To celebrate the admission of girls ages 11 to 17 as full-fledged members of the historic organization, officials with the Simon Kenton Council will hold a launch party from 6 to 9 p.m. that day at Vertical Adventures Training Center, 6295 Busch Blvd. in Columbus' Northland neighborhood, according to Cassie Ferguson, senior community-relations and marketing director.
Community members will have the opportunity to meet the newest Scouts then.
Although open to the public, registration is requested at skcscouts.org/event/launchparty. Admission is free, and pizza and drinks will be available for $5 a person.
The national executive board of what had been the Boy Scouts of America voted more than a year ago to expand the program to young women.
The organization now is known as Scouts BSA.
The Simon Kenton Council is one of the largest in the nation, covering 17 counties in central and southern Ohio and Greenup County in northern Kentucky. It will expand by at least 25 all-girl troops Feb. 1, said Jen Koma, deputy scout executive.
"We certainly anticipate significantly more than that during 2019," she said.
The council already serves 18,000 youths in 533 chartered organizations, according to Ferguson.
"This is an exciting time for us as an organization," said Koma, who has worked for the council for 13 years. "We've always served young ladies through various programs that we've offered. ... I see our families and our community really embracing the opportunity we have to serve the full family, which includes the sons and daughters.
"I think it's important to know the program doesn't change. The way we delivered scouting to young men is the same way we will deliver it to young women."
"I think it's just a good feeling," said Heather O'Bannon, scoutmaster for incoming Troop 7148 at Hilliard United Methodist Church. "It's like a, 'Yes, finally,' kind of feeling. The girls are really excited about the opportunity to do the outdoor activities, not just as families but to actually go through the ranks.
"They're ready for it."
The Feb. 1 party at Vertical Adventures Training Center, one of two indoor rock-climbing venues in Northland owned by Carrie and Alexis Roccos, will feature a special recognition at 7 p.m. for the first all-female troops, according to Ferguson.

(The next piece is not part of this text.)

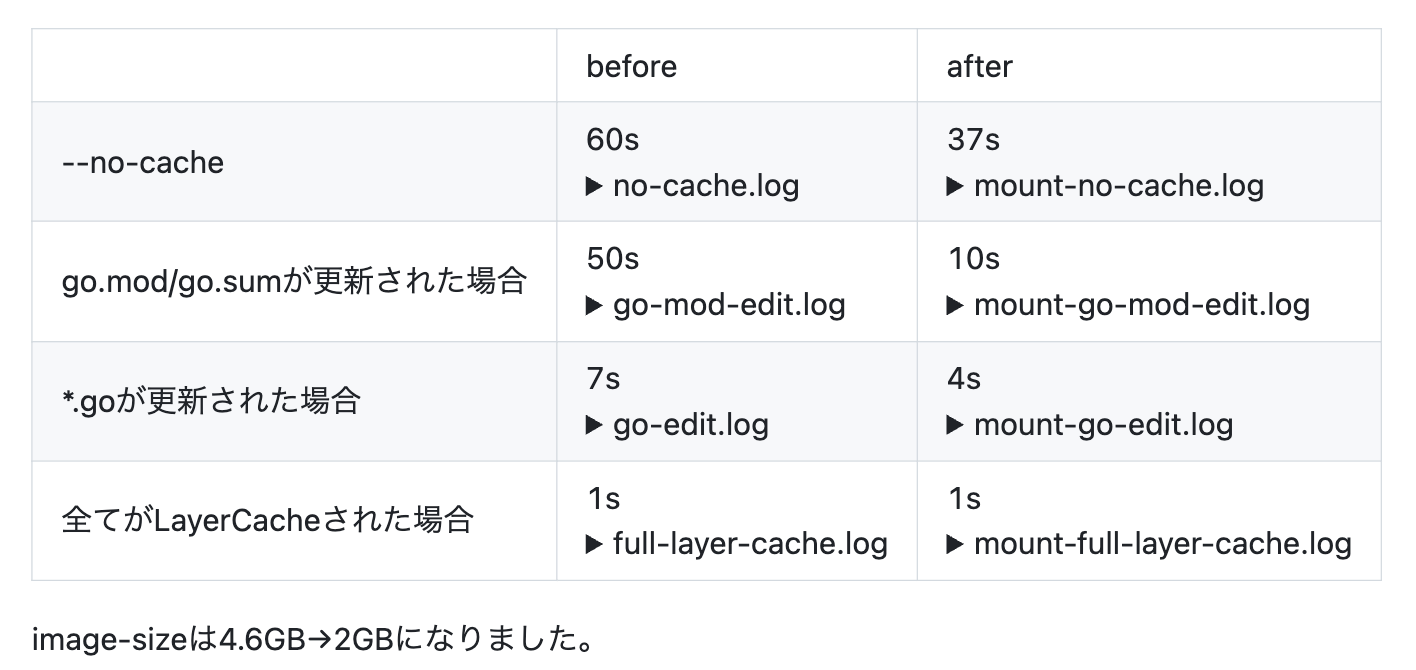Open the go-mod-edit.log collapsed section
This screenshot has height=670, width=1416.
point(716,305)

"At this event, more than 100 Scouts, both girls and boys, volunteers and parents will enjoy climbing, Scout activities and refreshments to celebrate this historic moment," Ferguson said. "A couple of groups of female Scouts have been preparing for this moment for months. Including Troop 148 in Hilliard, Troop 74 in Clintonville and a crew in Pickerington preparing to cross over to Scouts BSA on Feb. 1."
Scout troops frequently hold overnight camping events at Vertical Adventures facilities, Carrie Roccos said.
"We have quite a long history of working with Scouts, so it was nice to know they wanted to continue with this new endeavor," she said.
"We want our new Scouts and all of our existing Scouts to be at our launch event at Vertical Adventures," Koma said. "We chose that location because it really encompasses a lot of what a Scout gets to do in the program, and that's to be adventurous. We really want to celebrate this opportunity of welcoming young ladies into the program with a true scouting experience."